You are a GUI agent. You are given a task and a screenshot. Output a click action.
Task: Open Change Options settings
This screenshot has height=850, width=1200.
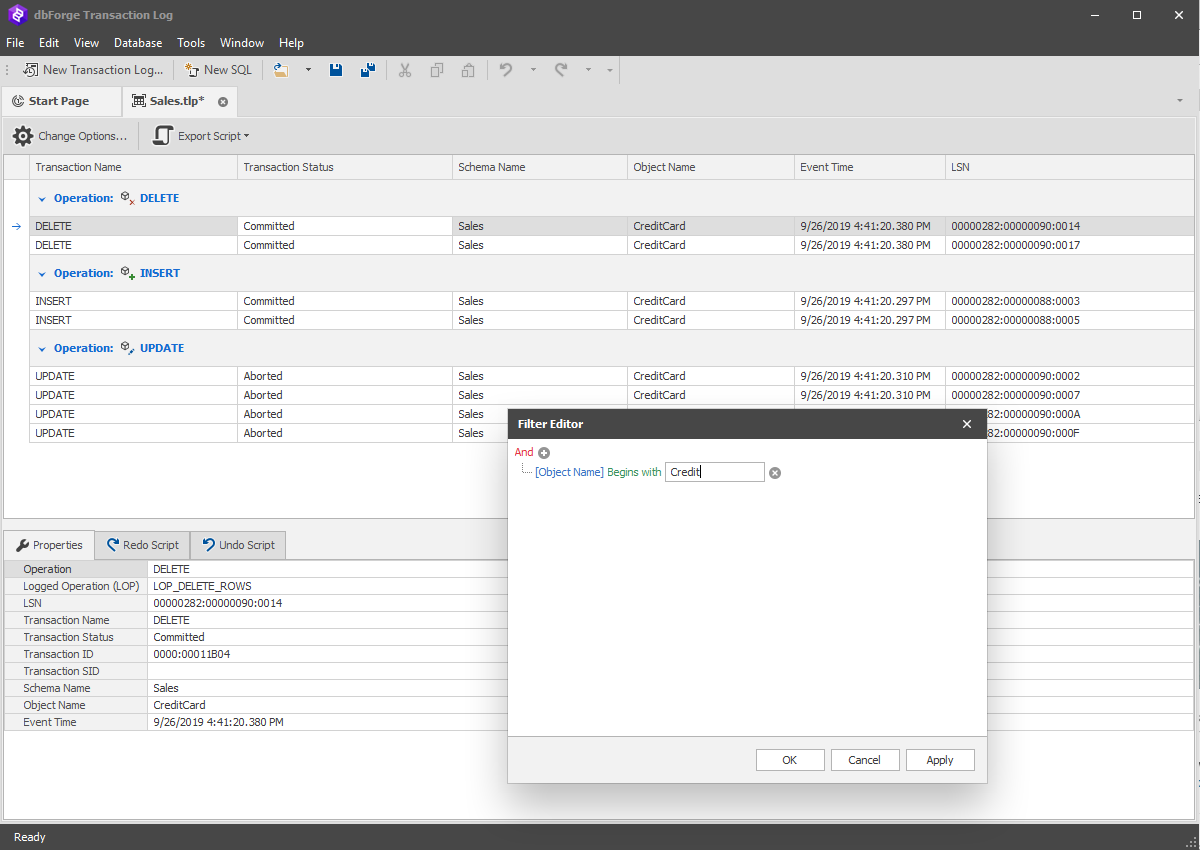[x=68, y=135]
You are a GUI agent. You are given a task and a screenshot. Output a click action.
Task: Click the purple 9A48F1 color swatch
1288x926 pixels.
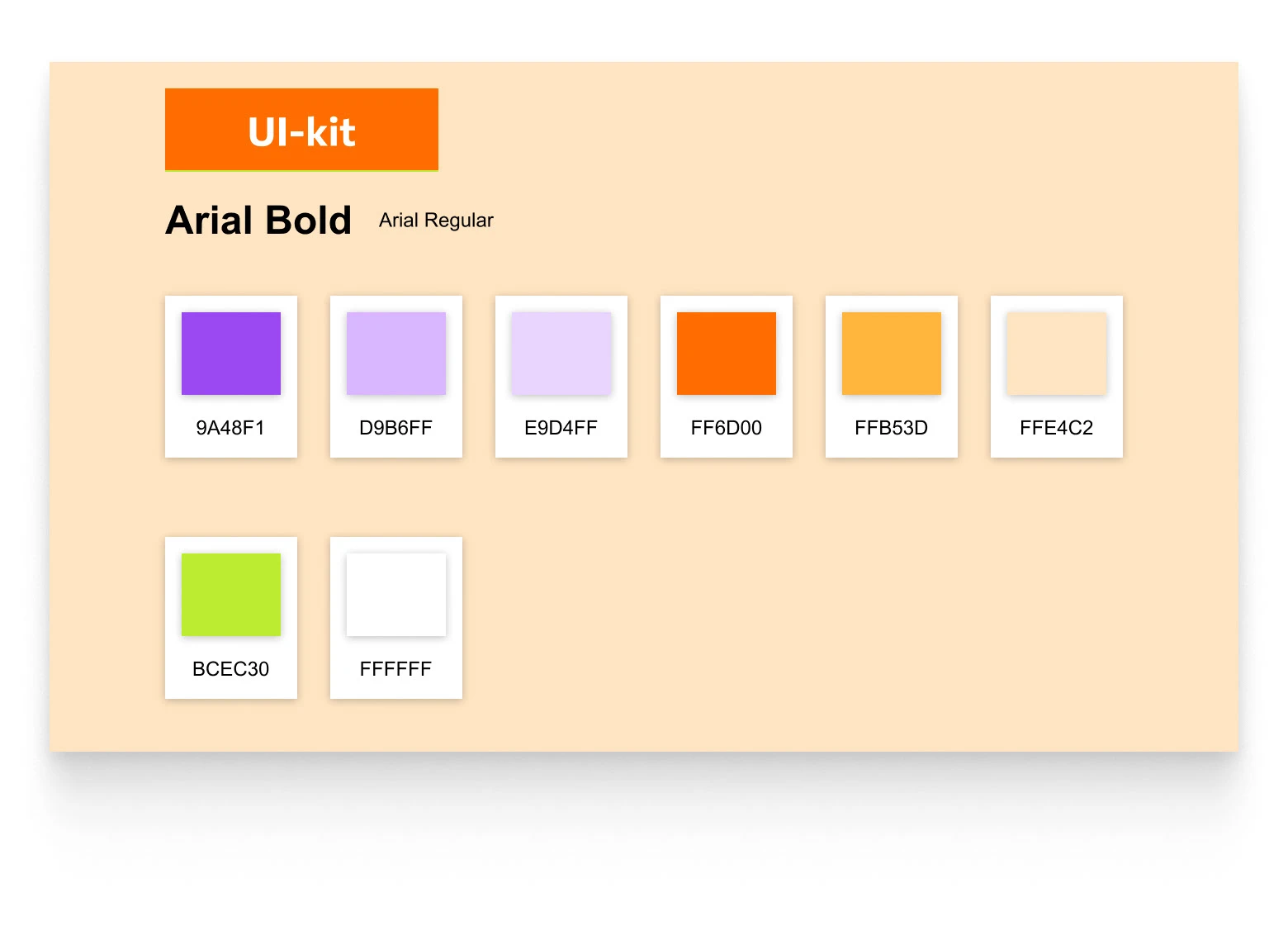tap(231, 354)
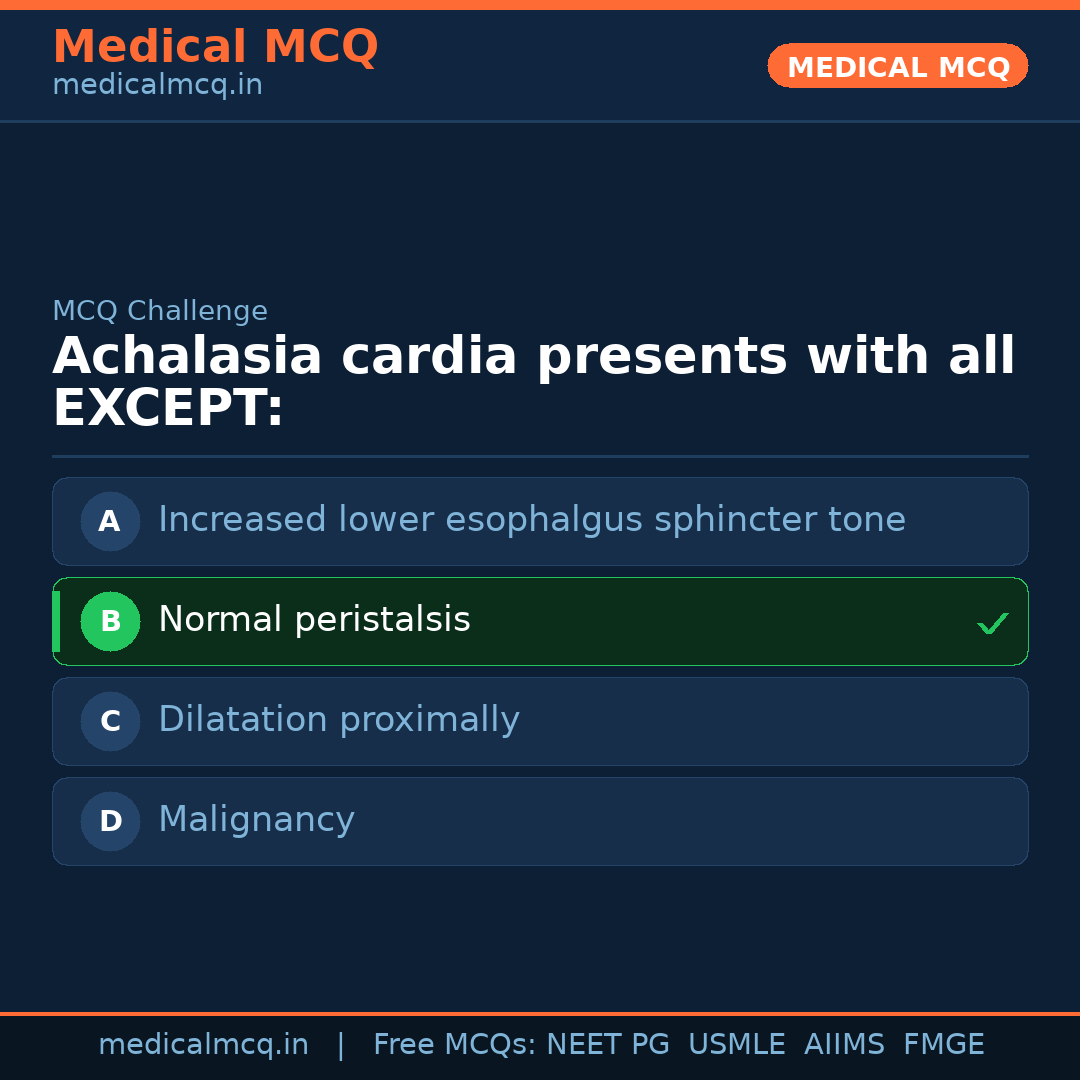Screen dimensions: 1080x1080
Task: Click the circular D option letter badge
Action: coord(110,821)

*PROBLEM DESCRIPTION*: All the lines above should be reproduced exactly, and none of the pictures.

*REPLY TO THE EXERCISE*:
You are a GUI agent. You are given a task and a screenshot. Output a click action.
Task: Open Change Options settings
This screenshot has height=850, width=1200.
[x=68, y=135]
You are a GUI agent. You are given a task and a screenshot. Output a click action.
Task: Click the purple 9A48F1 color swatch
1288x926 pixels.
tap(231, 354)
Screen dimensions: 1080x1080
Task: Click the circular D option letter badge
Action: coord(110,821)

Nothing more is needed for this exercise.